For many people, this was quite a surprise, simply because Google isn’t in the habit of changing the design or layout of their pages or logos. They just don’t. Okay, so its just the little icon next to the adress bar. Its not that important in the grand scheme of things. So why the change?

From the official Google Blog :

may have noticed that Google has a new favicon, the small icon you see
in your browser next to the URL or in your bookmarks list. Some people
have wondered why we changed our favicon — after all, we hadn’t in 8.5
years(!). The reason is that we wanted to develop a set of icons that
would scale better to some new platforms like the iPhone and other
mobile devices.
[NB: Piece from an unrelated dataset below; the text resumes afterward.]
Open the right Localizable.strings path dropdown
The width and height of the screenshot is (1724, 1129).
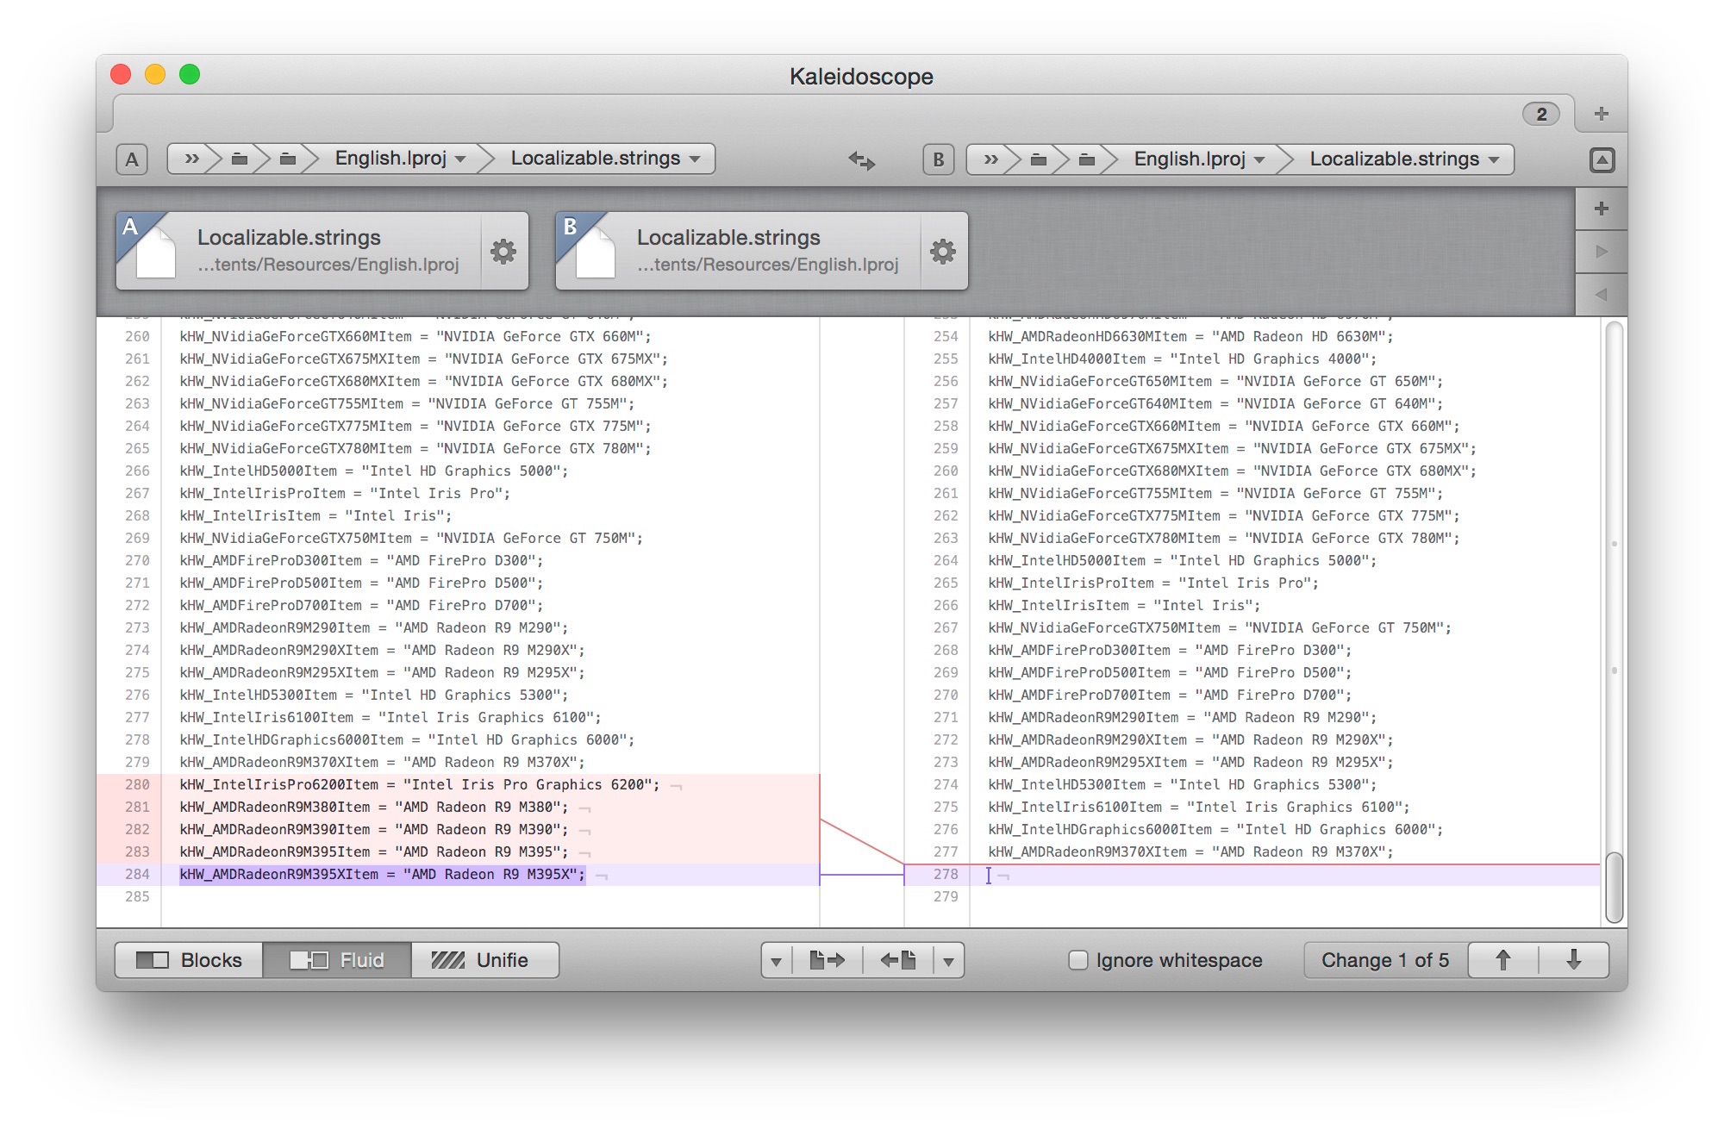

So the new favicon is one of those, but we’ve also
developed a group of logo-based icons that all hang together as a
unified set. Here’s the full set:”

And there it is. What I find really interesting is this block of favicons that didn’t make the cut, or were just ideas that were tried out. It’s no surprise to me how simple the final favicon is; Simple is quite often better, especially with such a small graphic.

Images and quote from the Official Google Blog,

UPDATE : In some random browsing, I noticed that the Google “G” with the blue background is a lot like the Guardian ( favicon,


It was similar enough to make me wonder for a second why the page I was looking at was connected to Google. . . . Maybe Googles new favicon needs some more work after all? I also have to say that I wondered why the Google “g” was done in such a funny lower case font – compare it to the Guardian “g” and its backwards.

What I wonder is how favicons will be used in the future. I mean, on a iPhone screen, I’d think that favicons might soon be integrated in new bookmarks, so that you just look for the favicon instead of reading the text. I’m not sure what you’d do if a page didn’t have a favicon, or how you’d store them on the mobile device, but its a thought.